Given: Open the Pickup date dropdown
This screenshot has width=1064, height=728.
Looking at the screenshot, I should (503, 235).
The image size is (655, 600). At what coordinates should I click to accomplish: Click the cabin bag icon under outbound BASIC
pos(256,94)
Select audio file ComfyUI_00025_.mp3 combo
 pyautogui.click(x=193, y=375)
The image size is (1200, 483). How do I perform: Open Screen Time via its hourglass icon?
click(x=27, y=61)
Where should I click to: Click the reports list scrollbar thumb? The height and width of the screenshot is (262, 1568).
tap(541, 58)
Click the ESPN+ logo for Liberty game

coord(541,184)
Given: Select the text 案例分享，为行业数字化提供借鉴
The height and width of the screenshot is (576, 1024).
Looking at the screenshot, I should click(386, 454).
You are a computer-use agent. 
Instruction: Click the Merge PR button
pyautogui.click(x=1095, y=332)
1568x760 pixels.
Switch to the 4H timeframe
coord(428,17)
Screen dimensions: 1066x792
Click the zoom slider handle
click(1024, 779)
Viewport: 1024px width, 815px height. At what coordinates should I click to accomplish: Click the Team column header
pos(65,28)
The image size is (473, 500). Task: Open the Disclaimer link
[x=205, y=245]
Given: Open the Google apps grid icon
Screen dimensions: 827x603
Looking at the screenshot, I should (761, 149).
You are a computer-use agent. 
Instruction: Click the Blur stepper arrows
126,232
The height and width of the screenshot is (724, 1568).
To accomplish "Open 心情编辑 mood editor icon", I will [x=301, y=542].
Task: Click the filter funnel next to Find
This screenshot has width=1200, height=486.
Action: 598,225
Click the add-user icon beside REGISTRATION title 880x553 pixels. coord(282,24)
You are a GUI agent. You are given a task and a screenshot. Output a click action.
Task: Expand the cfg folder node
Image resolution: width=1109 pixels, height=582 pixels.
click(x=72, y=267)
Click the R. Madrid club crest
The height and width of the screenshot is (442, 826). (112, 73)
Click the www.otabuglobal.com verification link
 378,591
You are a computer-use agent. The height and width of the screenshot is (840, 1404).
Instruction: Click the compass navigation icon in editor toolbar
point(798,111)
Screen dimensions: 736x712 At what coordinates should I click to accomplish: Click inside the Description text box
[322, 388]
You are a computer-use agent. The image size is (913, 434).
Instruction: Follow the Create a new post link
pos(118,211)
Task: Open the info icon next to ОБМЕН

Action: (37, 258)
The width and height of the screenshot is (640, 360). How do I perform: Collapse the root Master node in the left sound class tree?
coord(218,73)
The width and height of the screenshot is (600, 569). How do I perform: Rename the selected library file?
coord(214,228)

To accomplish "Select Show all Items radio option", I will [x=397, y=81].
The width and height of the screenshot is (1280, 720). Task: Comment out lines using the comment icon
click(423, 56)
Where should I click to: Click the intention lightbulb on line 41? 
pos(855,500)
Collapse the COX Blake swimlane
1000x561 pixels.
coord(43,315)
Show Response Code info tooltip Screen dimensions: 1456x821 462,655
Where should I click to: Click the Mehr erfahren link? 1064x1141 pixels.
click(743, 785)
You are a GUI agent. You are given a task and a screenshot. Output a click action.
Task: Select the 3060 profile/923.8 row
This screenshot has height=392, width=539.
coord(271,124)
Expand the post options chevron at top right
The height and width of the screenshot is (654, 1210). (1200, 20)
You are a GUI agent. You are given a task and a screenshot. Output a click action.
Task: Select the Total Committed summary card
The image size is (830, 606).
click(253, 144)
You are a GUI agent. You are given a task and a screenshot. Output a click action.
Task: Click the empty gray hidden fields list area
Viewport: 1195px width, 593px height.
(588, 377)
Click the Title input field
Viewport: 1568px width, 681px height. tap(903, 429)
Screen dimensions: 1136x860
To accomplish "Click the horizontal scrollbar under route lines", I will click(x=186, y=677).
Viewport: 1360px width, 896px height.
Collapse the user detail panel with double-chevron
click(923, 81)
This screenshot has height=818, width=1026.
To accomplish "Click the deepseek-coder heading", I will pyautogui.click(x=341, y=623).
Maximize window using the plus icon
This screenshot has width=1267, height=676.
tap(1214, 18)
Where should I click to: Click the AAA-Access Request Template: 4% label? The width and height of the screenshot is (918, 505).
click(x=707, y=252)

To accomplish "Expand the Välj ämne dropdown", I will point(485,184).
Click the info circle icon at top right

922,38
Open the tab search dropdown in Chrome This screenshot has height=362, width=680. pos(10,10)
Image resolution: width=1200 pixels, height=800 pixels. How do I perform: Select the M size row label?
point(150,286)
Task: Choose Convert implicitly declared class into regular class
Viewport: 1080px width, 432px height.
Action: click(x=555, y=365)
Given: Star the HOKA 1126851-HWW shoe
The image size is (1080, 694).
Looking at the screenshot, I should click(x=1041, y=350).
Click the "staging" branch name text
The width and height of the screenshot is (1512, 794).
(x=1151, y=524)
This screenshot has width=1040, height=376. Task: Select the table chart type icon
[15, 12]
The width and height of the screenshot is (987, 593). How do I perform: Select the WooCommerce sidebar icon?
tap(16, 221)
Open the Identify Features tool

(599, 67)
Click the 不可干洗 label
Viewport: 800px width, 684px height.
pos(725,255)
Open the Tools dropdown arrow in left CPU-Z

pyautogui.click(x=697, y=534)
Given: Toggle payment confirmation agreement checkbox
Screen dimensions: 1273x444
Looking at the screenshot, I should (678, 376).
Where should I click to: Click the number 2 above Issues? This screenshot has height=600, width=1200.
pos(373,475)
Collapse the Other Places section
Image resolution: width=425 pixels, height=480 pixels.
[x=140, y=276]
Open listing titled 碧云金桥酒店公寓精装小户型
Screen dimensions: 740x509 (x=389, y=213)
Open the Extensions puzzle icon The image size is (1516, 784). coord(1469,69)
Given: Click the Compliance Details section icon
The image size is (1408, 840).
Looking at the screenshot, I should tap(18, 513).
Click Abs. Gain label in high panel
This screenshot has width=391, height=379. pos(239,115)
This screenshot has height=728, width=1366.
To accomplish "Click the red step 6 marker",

::::::::::

**PROBLEM DESCRIPTION:** Above are the records; print exactly the lines from the line with "Open the tab" to the line with "Given: Star the HOKA 1126851-HWW shoe", including both, and nothing else.

**ANSWER SPACE:**
Open the tab search dropdown in Chrome This screenshot has height=362, width=680. pos(10,10)
Image resolution: width=1200 pixels, height=800 pixels. How do I perform: Select the M size row label?
point(150,286)
Task: Choose Convert implicitly declared class into regular class
Viewport: 1080px width, 432px height.
Action: click(x=555, y=365)
Given: Star the HOKA 1126851-HWW shoe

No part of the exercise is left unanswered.